Patient movement is a normal, reflexive response to a stimulus not completely blunted by a “light” anesthetic. This does NOT mean the patient is aware of what is happening. These are two entirely different concepts and unfortunately something which many of our surgical colleagues do not understand. That being said, patient movement is undesirable for obvious reasons and can even be dangerous in certain circumstances.
Prevention is the best form of treatment. As you get more experience with particular surgeries and the surgeons, you can establish a timeline and estimate the duration of the case. If paralysis is acceptable, go for it! Moreover, in situations like Mayfield head pins, robot-assisted surgeries, and prone positioning… err on the side of immobility! These are a few circumstances in which I’m extra cautious about patient movement as it can put the patient’s well-being at serious risk. I’m more paranoid about checking for signs of neuromuscular relaxation and redosing paralytics as needed. Takes a little longer to wake up? So what – the risk isn’t work it!
So what if your intubated patient starts to move? The very first step is to tell the surgeons to hold up and take the patient off mechanical ventilation. In other words, put them on manual mode. Yes, they’re likely going to be apneic, but often times they’re coughing due to normal airway reflexes against the endotracheal tube. Dyssychrony with the ventilator will only exacerbate the stimulus. Take them off the ventilator and plan your pharmacologic intervention.
Is the case almost over? This is where having a little extra propofol drawn up comes in handy! Bolus some and resume mechanical ventilation. Rinse and repeat as needed.

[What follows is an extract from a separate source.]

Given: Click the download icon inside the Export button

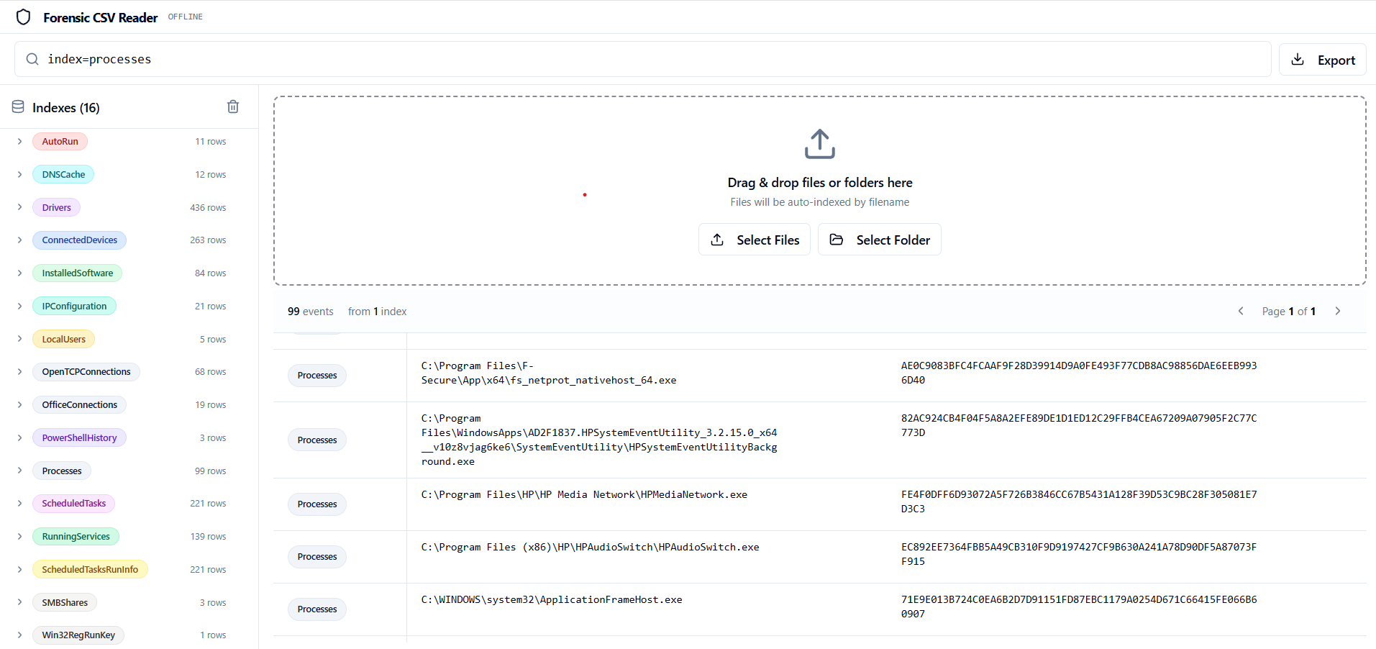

Are you still in the middle of the case? If paralysis is permitted, bolus your choice of nondepolarizing neuromuscular blocker (most commonly rocuronium, vecuronium, or cisatracurium) and have some form of objective assessment (train-of-four monitoring, low trigger thresholds on the ventilator, etc.) to gauge your depth of relaxation. If paralysis is not permitted (motor evoked potentials, nerve monitoring) then deepen the anesthetic with propofol, consider titrating additional narcotic, uptitrate volatile agents and reassess the case.